TASK OBJECTIVE: Give the data below again exactly, and drop each picture from it.

[RECORDS FOR THIS EXERCISE — start]

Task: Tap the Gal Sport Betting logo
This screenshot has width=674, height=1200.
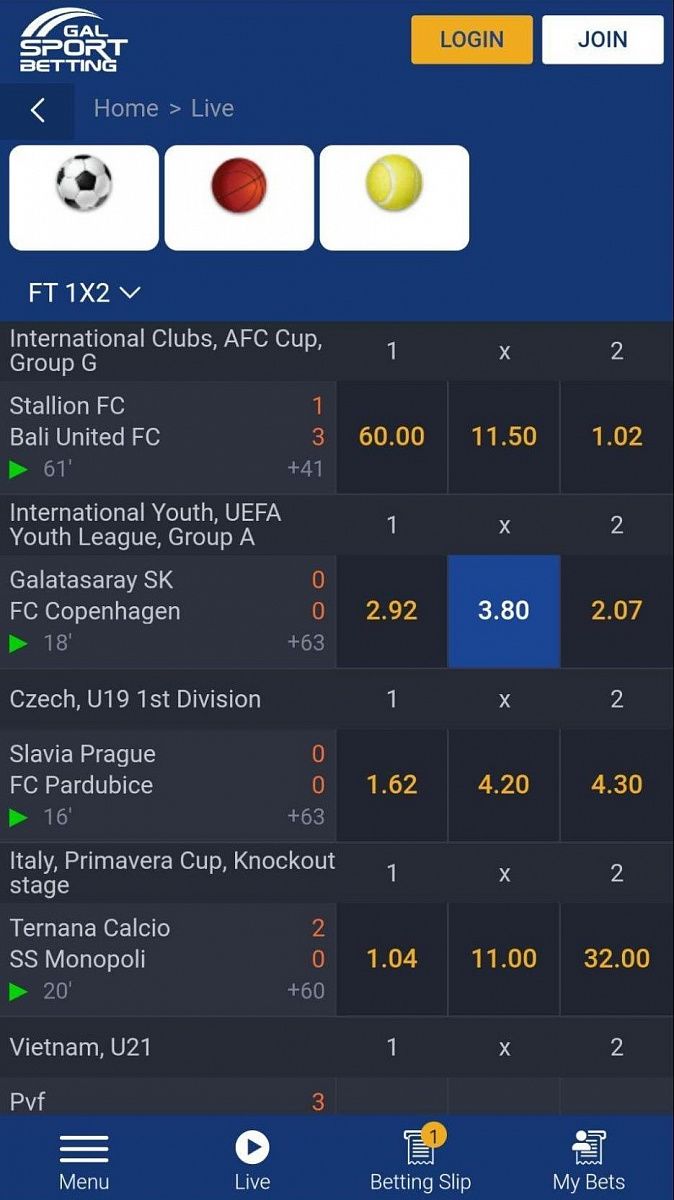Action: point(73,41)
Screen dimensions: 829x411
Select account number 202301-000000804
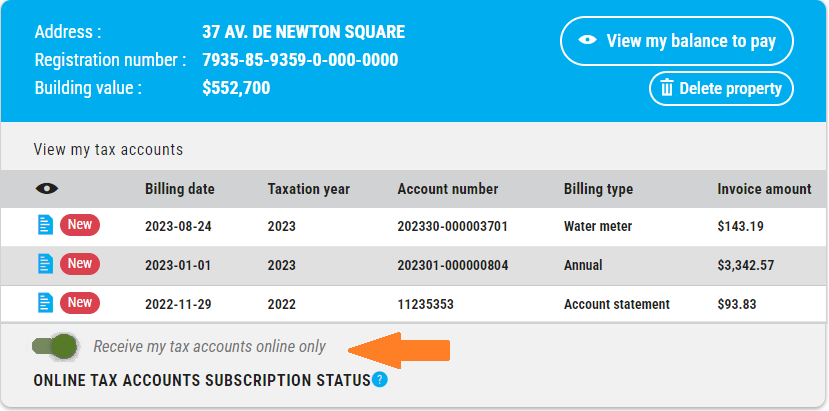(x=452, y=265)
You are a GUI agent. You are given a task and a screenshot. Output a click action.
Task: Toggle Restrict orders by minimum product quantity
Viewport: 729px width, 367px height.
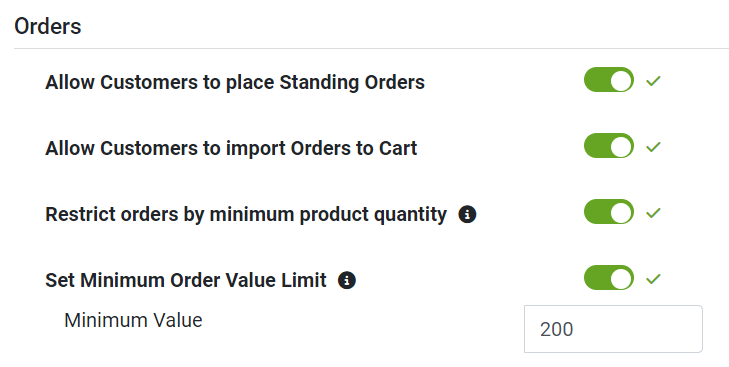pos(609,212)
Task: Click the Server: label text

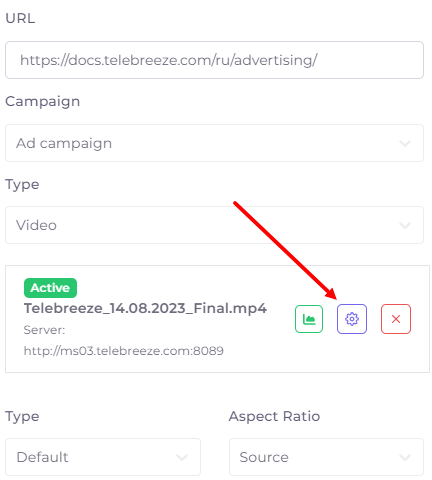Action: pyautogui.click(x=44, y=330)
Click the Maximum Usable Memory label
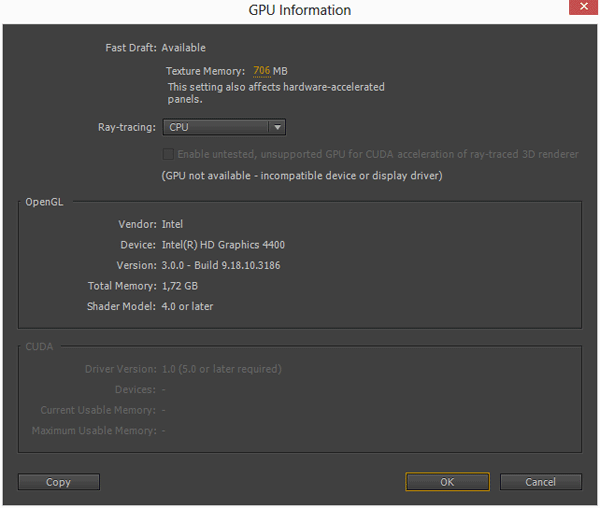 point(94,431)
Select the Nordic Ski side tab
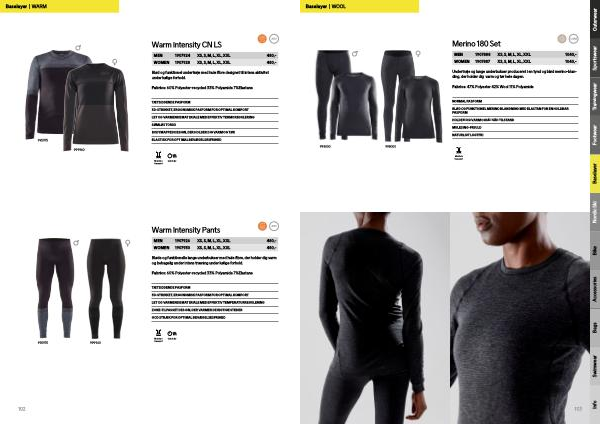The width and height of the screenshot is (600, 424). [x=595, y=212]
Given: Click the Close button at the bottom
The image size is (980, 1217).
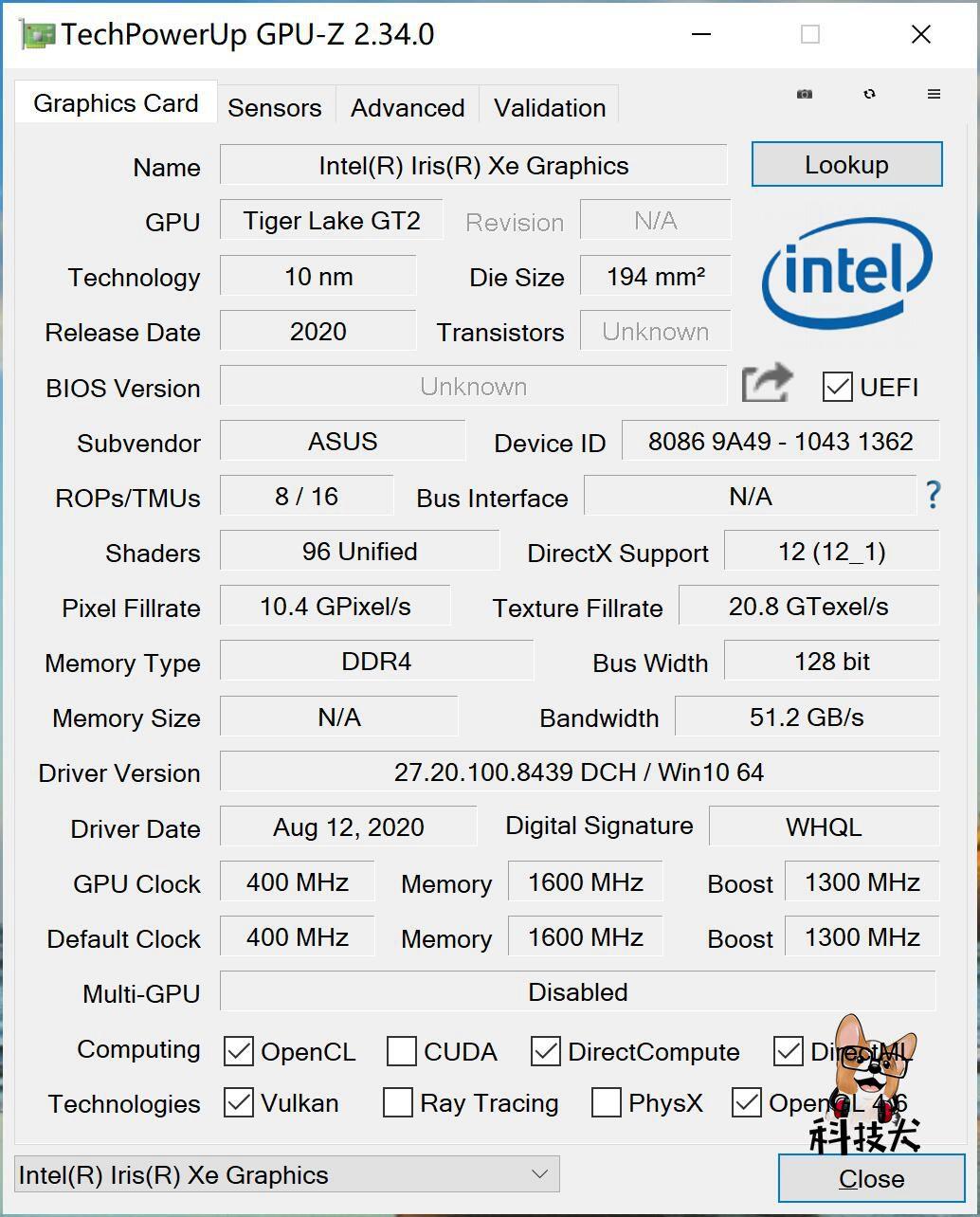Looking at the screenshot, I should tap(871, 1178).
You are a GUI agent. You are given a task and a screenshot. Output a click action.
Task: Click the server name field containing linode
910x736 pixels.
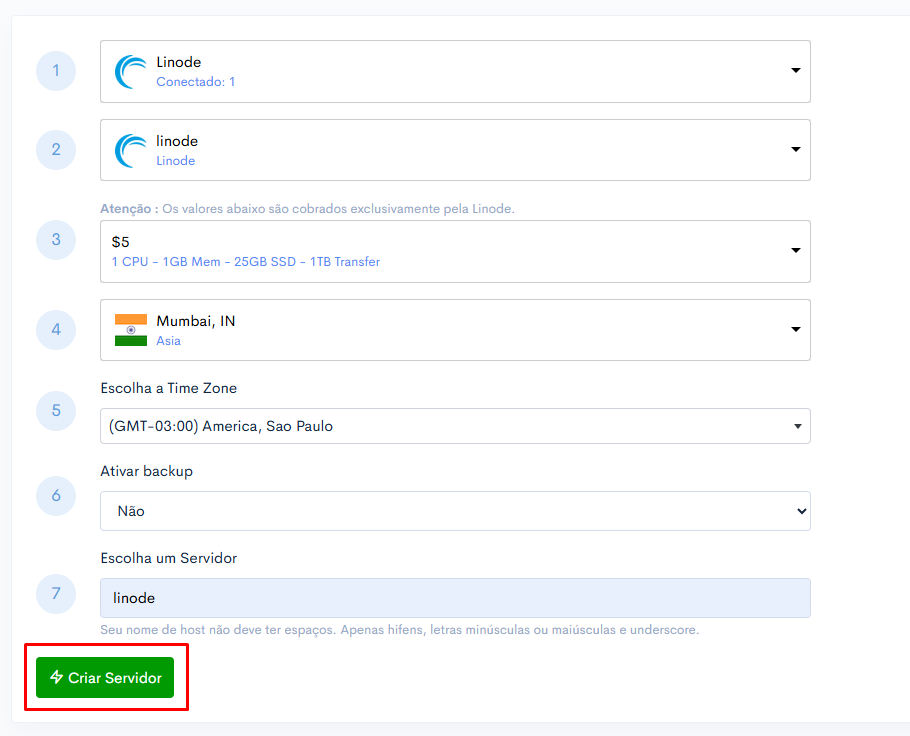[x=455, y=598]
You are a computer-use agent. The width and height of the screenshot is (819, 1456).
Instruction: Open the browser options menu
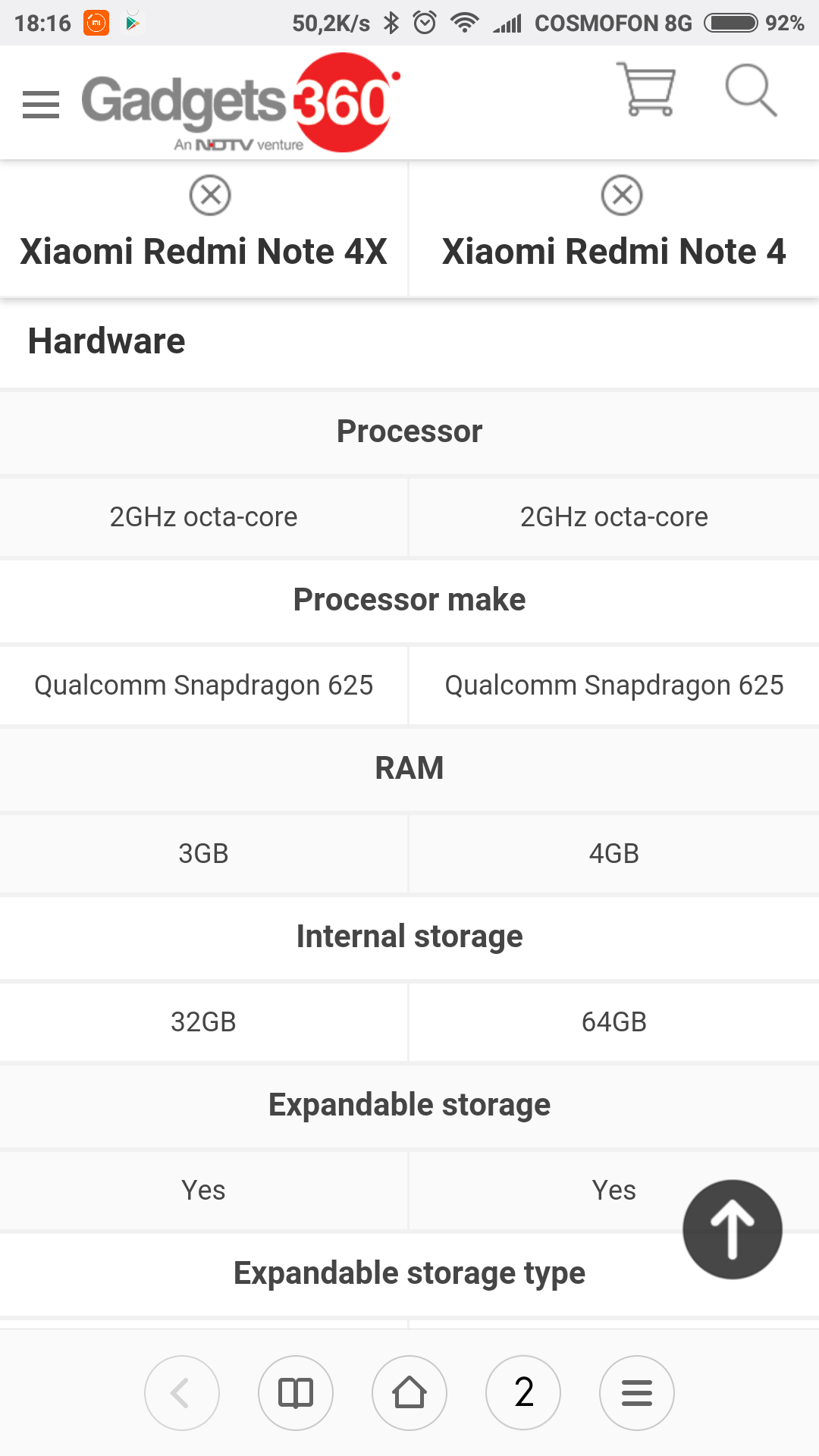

[RECORDS FOR THIS EXERCISE — finish]

FINISHED EXERCISE:
Task: Tap the Gal Sport Betting logo
This screenshot has width=674, height=1200.
Action: point(73,41)
Screen dimensions: 829x411
Select account number 202301-000000804
(x=452, y=265)
You are a GUI agent. You are given a task and a screenshot. Output a click action.
Task: Toggle Restrict orders by minimum product quantity
Viewport: 729px width, 367px height.
pos(609,212)
Task: Click the Server: label text

Action: pyautogui.click(x=44, y=330)
Click the Maximum Usable Memory label
 point(94,431)
Select the Nordic Ski side tab
The width and height of the screenshot is (600, 424). [x=595, y=212]
Given: Click the Close button at the bottom
The image size is (980, 1217).
Looking at the screenshot, I should tap(871, 1178).
You are a GUI agent. You are given a task and a screenshot. Output a click action.
Task: Click the server name field containing linode
910x736 pixels.
[x=455, y=598]
You are a computer-use agent. The width and height of the screenshot is (819, 1456).
Instruction: Open the browser options menu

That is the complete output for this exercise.